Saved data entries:
——

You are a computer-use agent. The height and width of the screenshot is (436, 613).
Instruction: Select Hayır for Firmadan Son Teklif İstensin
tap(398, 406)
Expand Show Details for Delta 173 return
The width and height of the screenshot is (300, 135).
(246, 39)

——

Problem description: Retype every record above exactly.

Final answer:
You are a computer-use agent. The height and width of the screenshot is (436, 613).
Instruction: Select Hayır for Firmadan Son Teklif İstensin
tap(398, 406)
Expand Show Details for Delta 173 return
The width and height of the screenshot is (300, 135).
(246, 39)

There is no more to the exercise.